Elias's and Milostan's division takes a consultative approach. Milostan, in fact, has developed a proprietary spreadsheet tool that allows for a customized analysis of the key issues. "We will run the customer's inventory through the spreadsheet and help them determine the right balance for their business based on their financial and operational picture, including utilization," he says.
The benefit of determining the ideal rent/buy ratio for your business is that you won't tie up capital unnecessarily. Renting supplemental equipment when your census fluctuates helps insulates you from financial turbulence, too: rent additional equipment during periods of expansion, then return them if your census contracts again. If your growth continues into your next period of capital funding, consider buying more equipment to support that sustained growth.

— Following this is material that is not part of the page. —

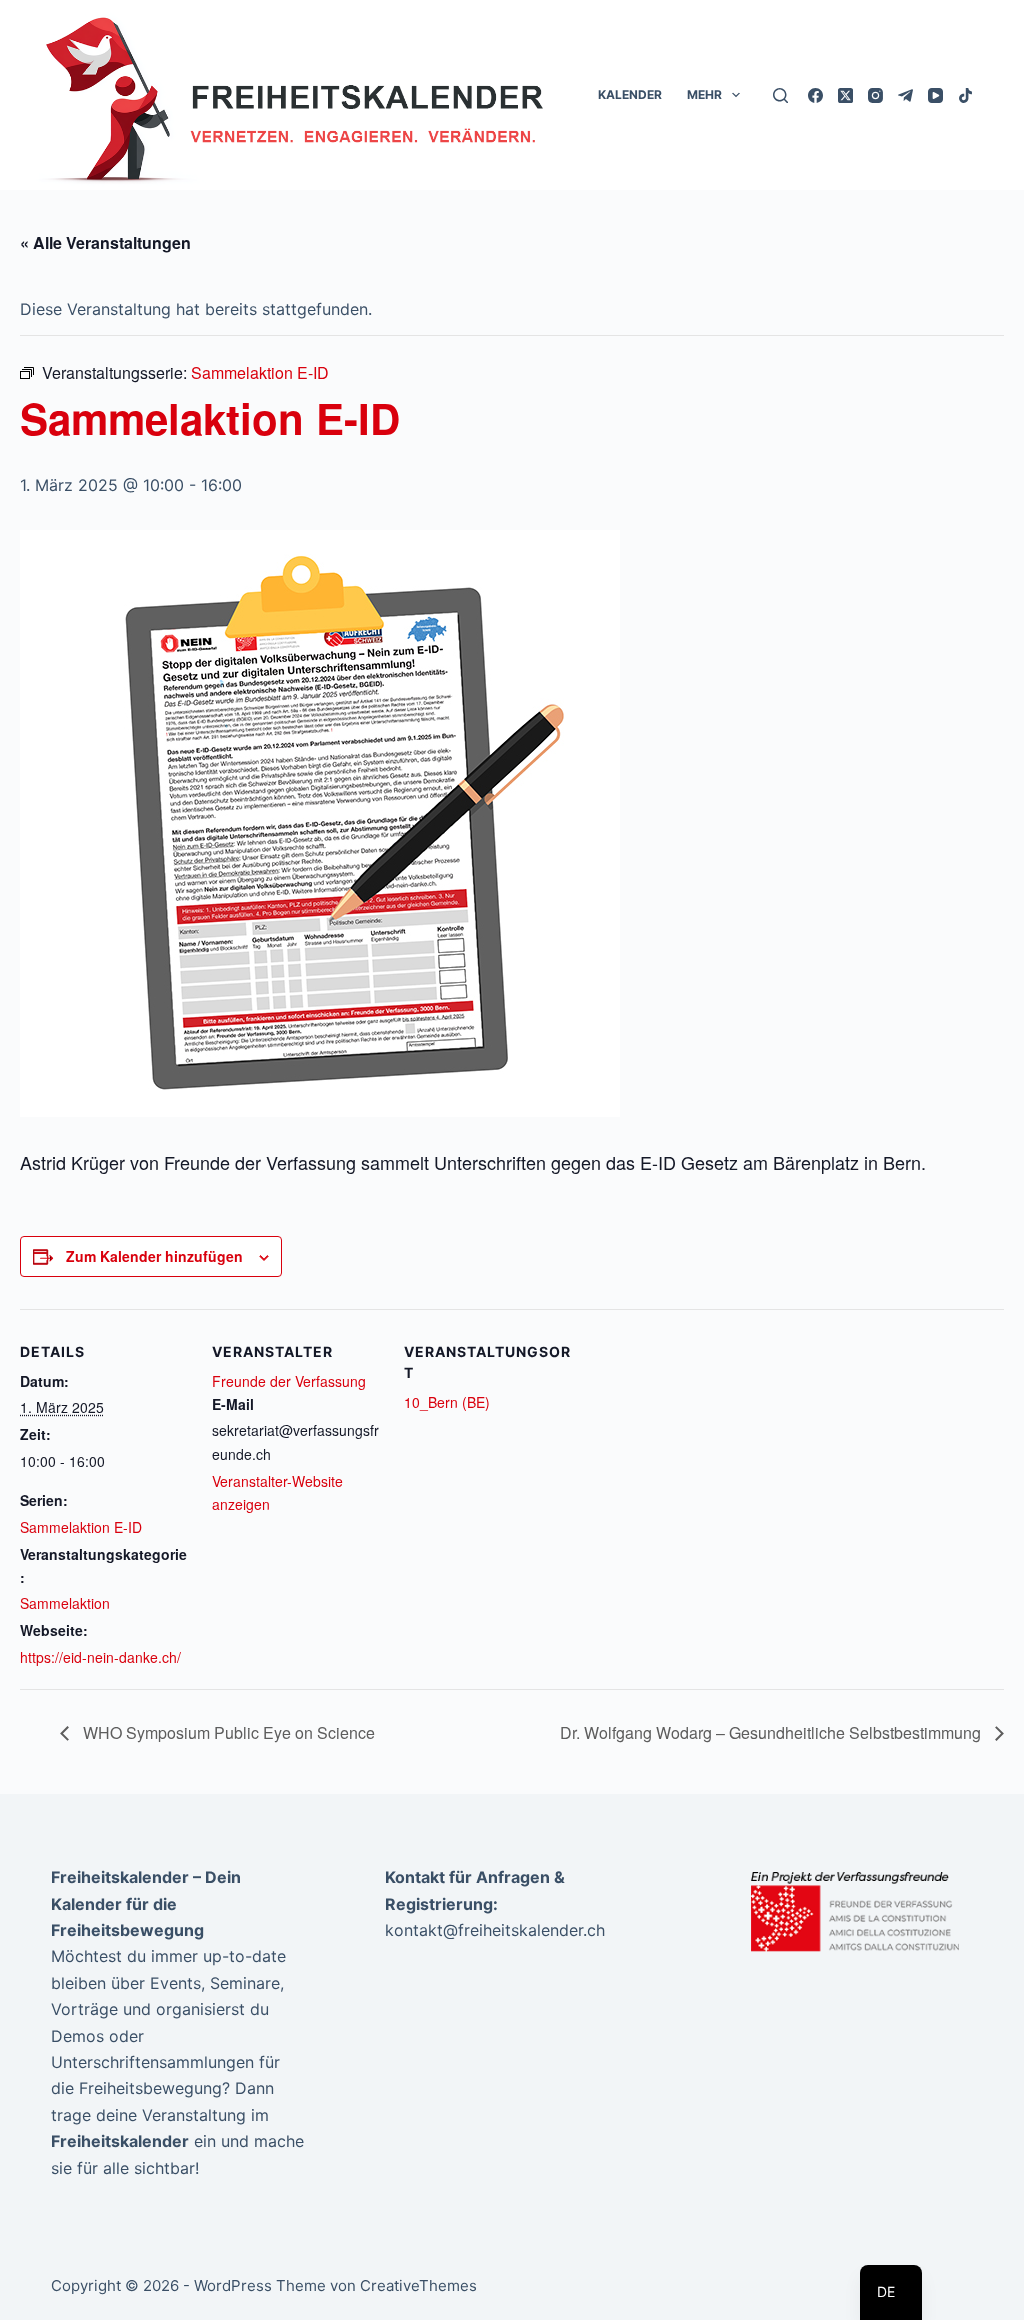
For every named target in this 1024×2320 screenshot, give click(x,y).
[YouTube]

Pharr supports the idea of developing a plan for business growth that leverages rental equipment where necessary. "For smaller businesses, renting lets them grow without fiscal commitment," he says. "But we want to get them to the next stage for greater stability." That might mean proposing stair-stepped growth in equipment ownership over several years, perhaps starting with 25% owned/75% rented and moving up to 75% owned/25% rented in year three, he explains.
Making that transition successfully inevitably involves refining your utilization. "If you can manage your utilization well, there are tremendous benefits to owning equipment, because you're getting the depreciation expense," Milostan says. "The important thing is that you thoroughly understand your options, and we're here to help with that."